┏━━

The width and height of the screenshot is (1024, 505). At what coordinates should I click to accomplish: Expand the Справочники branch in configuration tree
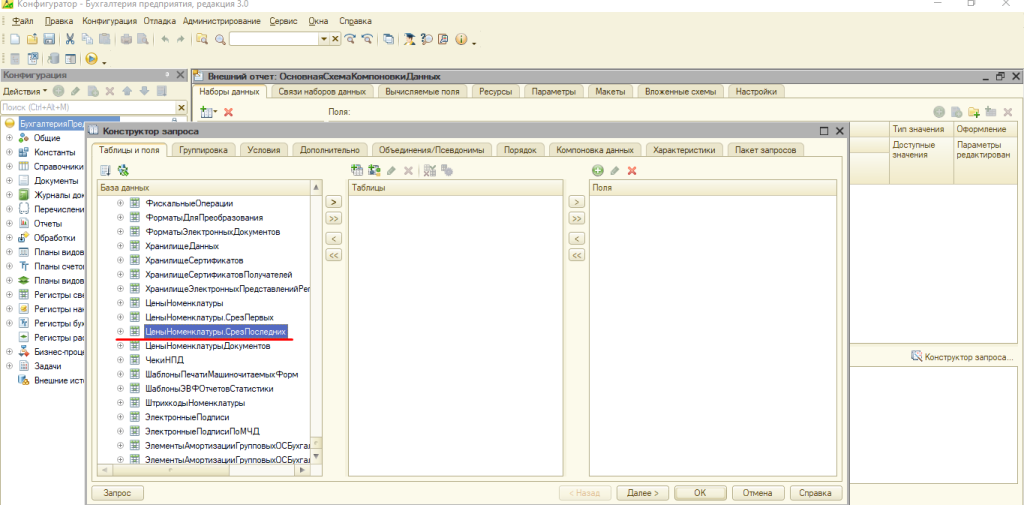10,167
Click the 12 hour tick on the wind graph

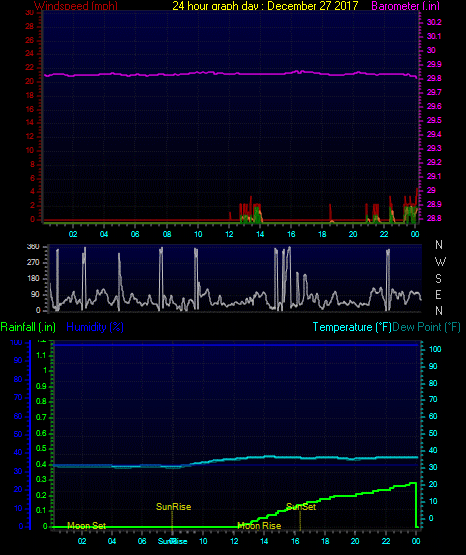[x=229, y=234]
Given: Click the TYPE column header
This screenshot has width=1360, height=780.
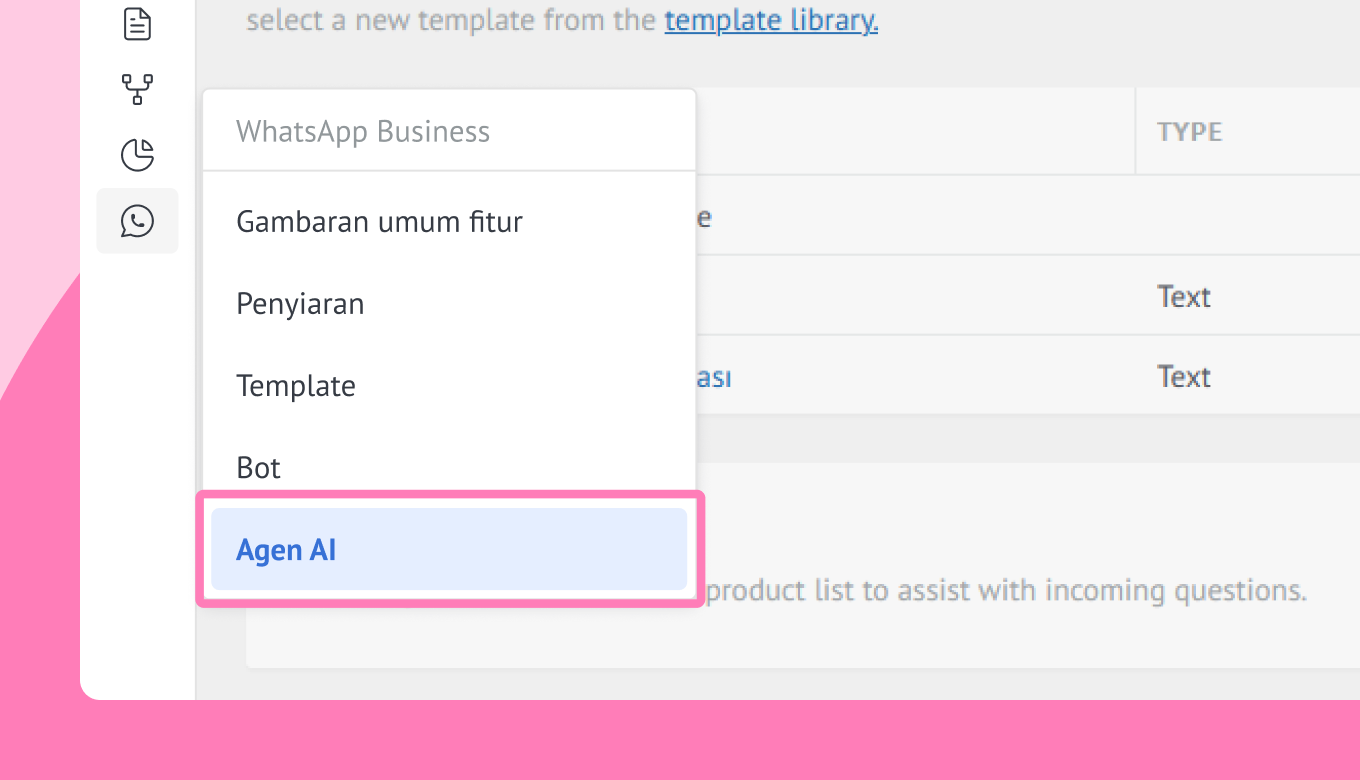Looking at the screenshot, I should [1189, 132].
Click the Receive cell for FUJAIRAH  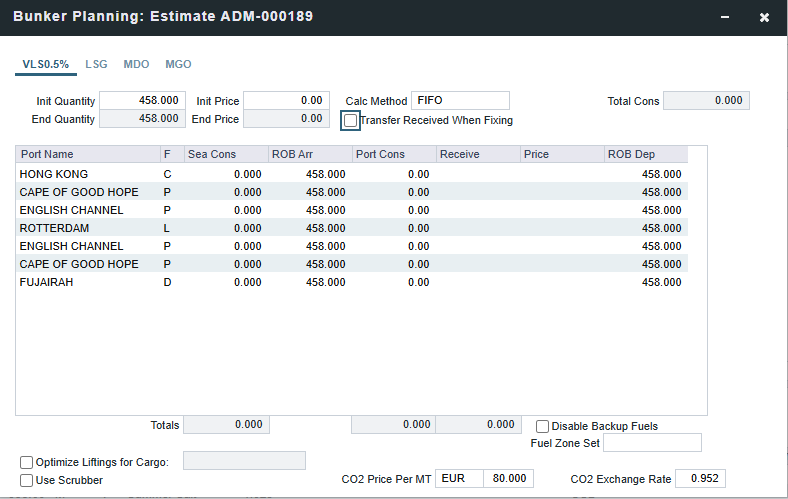click(x=478, y=282)
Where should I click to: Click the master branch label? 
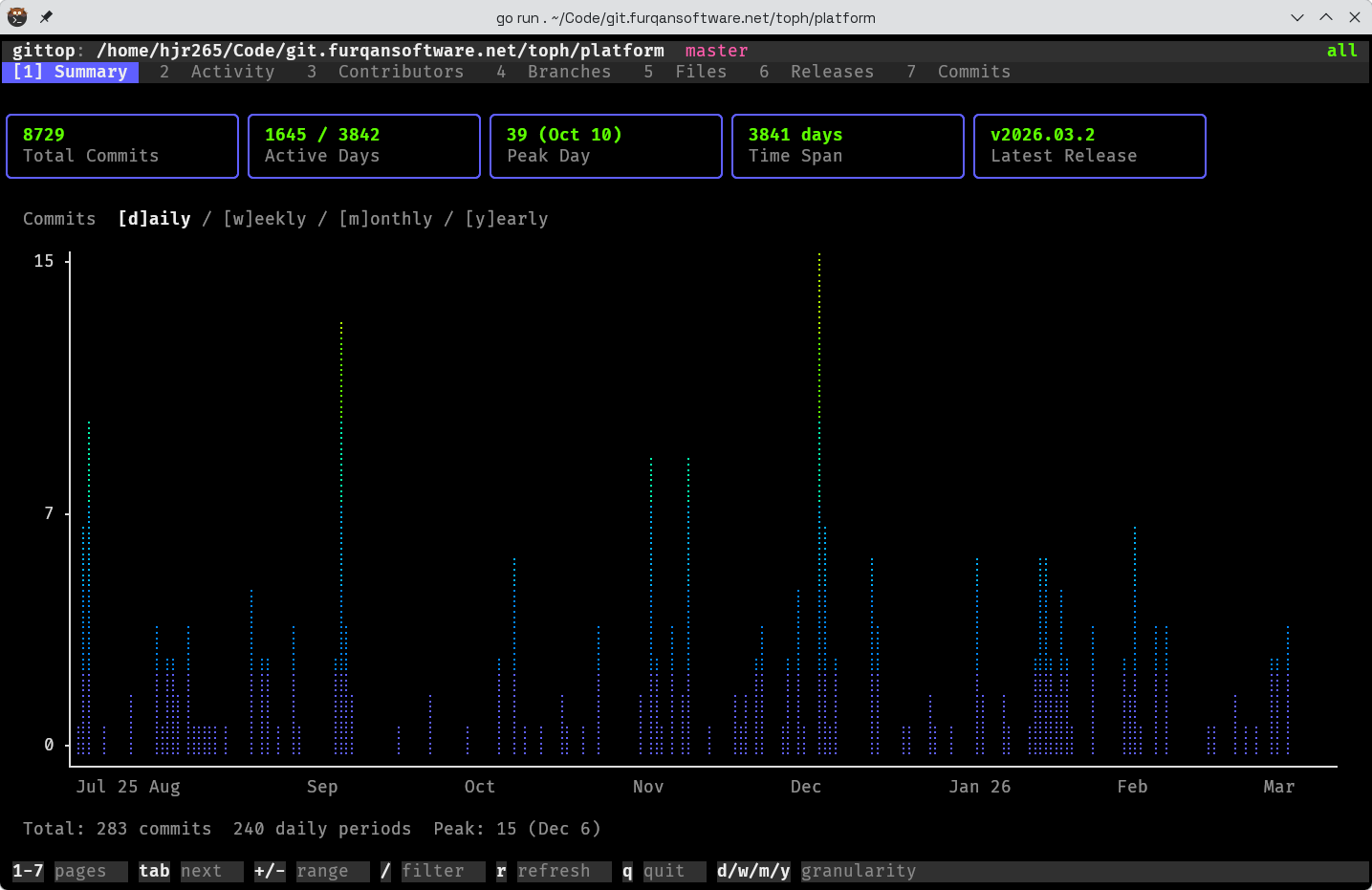[715, 50]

┗━━

■ **DIRECTIONS**: Please reproduce the entries above exactly, from their first line to the line holding "Given: Click the TYPE column header" inclusive, and nothing else; the pictures stay out.

■ **TASK RESPONSE**:
The width and height of the screenshot is (1024, 505). At what coordinates should I click to accomplish: Expand the Справочники branch in configuration tree
10,167
Click the 12 hour tick on the wind graph

[x=229, y=234]
Given: Click the TYPE column header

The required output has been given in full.